## TEXT EXTRACT
--------------------------------
New York Daily Photo Analytics

Tuesday, March 31, 2009

Ready or Not

Ready or not, here I come. The popular chant of children playing hide and seek could perhaps be the official slogan of some technologies which were begging to be made but were a failed concept, such as Motorola's Iridium Satellite phone, a debacle costing them billions.
A myriad of other reasons have been responsible for the failure of products and/or services which seemed like a great idea. Wrong time, wrong place, not enough support services, not enough content, not scalable, not monetizable, too expensive or other competing technologies. Betamax, Apple Newton, Qube, ebook readers, Urbanfetch and other dot com failures.
--------------------------------
## WRITTEN PROBLEM 1
Copy the records from the line containing "The height and" down through the line containing "tap(218, 223)", including both of those lines and the requests. Multiply every coordinate in the answers by 2.15 and round to whole numbers, with halves rounding up.

## AVAILABLE DATA
--------------------------------
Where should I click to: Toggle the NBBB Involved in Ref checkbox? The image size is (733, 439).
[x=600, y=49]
--------------------------------
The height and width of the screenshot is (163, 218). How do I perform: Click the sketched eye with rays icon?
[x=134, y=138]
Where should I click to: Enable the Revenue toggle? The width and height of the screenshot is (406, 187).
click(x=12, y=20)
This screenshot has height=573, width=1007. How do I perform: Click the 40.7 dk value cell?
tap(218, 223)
--------------------------------
## WRITTEN PROBLEM 2
Answer these questions about the post on failed technologies:
(a) What date does the post carry?
(b) Which Motorola product does the post call a debacle?
(c) Which Apple product appears in the list of failures?

## RIGHT ANSWER 1
The height and width of the screenshot is (163, 218). How do I perform: Click the sketched eye with rays icon?
[x=288, y=297]
Where should I click to: Enable the Revenue toggle? The width and height of the screenshot is (406, 187).
click(x=26, y=43)
This screenshot has height=573, width=1007. How do I perform: Click the 40.7 dk value cell?
tap(469, 479)

## RIGHT ANSWER 2
(a) Tuesday, March 31, 2009
(b) The Iridium Satellite phone
(c) The Apple Newton